### PROBLEM SET
1 - For the E-mail Privacy Act discussion, state whether each statement agrees with the text. Answer yes or no, and quote the deciding words of the text.
(a) Under the bill, email stored on an ISP's servers requires a warrant.
(b) The bill addresses intercepting and recording communications in transit.
(c) At the time of Snowden's leaks, the NSA was doing Full Take.
2 - Using the E-mail Privacy Act discussion, answer each question briefly.
(a) Which amendment of the US constitution is mentioned?
(b) What is the name of the UK GCHQ system?
(c) Which NSA system did Snowden also reveal?
3 - Reproduce part of the E-mail Privacy Act discussion word for word. Begin at the words "However, it doesn't" and stop after "doesn't read it.".

____ DOCUMENT PASSAGE

House Passes E-mail Privacy Act - prostoalex
http://www.multichannel.com/news/congress/house-passes-e-mail-privacy-act/410716
======
hendersoon
This bill is great in that email stored on your ISP's (or Google's) servers is
treated identically to that on your computer at home-- they need to get a
warrant. That's a great step forward. It isn't BS.

However, it doesn't address intercepting and recording communications in-
transit, which is extremely commonplace these days. Technically american
intelligence agencies need a warrant to eavesdrop on american citizens. But in
practice, they can get around this by recording _everything_ (full take),
indexing it, and limiting their searches against communications by US citizens
where they either talk to a foreigner or match a search query on a nefarious
keyword. [1]

They wave away violating the 4th amendment of the US constitution by saying
that copying, storing, indexing, and searching through US citizens' private
information is OK as long as a human doesn't read it.

"Full take" sounds incredible-- it entails recording and retaining EVERYTHING
passing through the internet. But we know it's possible. Snowden revealed that
the UK GCHQ has been doing it since at least 2013 with their Tempora system
[2]. Snowden also revealed the NSA's very similar XKeyscore system. At the
time of his leaks, the NSA did not do Full Take... but that was several years
ago.

________
____ SUPPLIED MATERIAL

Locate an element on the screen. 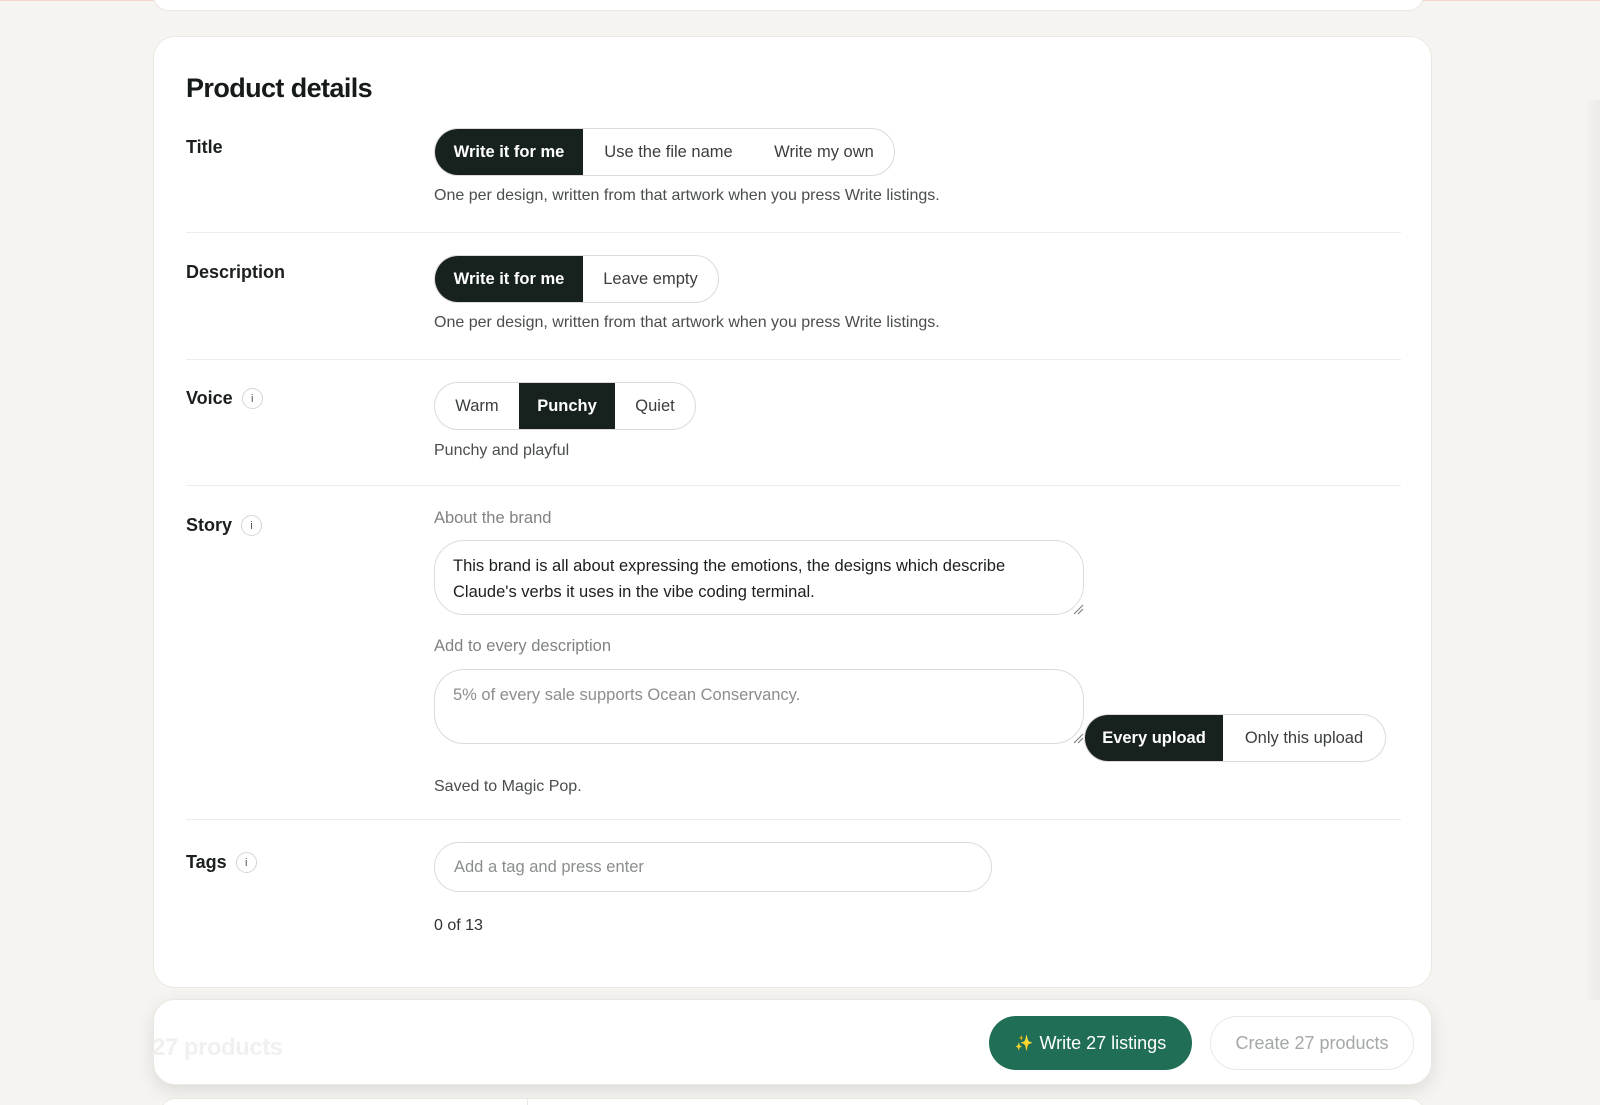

________

### EXERCISE SOLUTIONS
1 -
(a) Yes: "they need to get a warrant"
(b) No: "it doesn't address intercepting and recording communications"
(c) No: "the NSA did not do Full Take"

2 -
(a) The 4th amendment
(b) Tempora
(c) XKeyscore

3 -
However, it doesn't address intercepting and recording communications in-
transit, which is extremely commonplace these days. Technically american
intelligence agencies need a warrant to eavesdrop on american citizens. But in
practice, they can get around this by recording _everything_ (full take),
indexing it, and limiting their searches against communications by US citizens
where they either talk to a foreigner or match a search query on a nefarious
keyword. [1]

They wave away violating the 4th amendment of the US constitution by saying
that copying, storing, indexing, and searching through US citizens' private
information is OK as long as a human doesn't read it.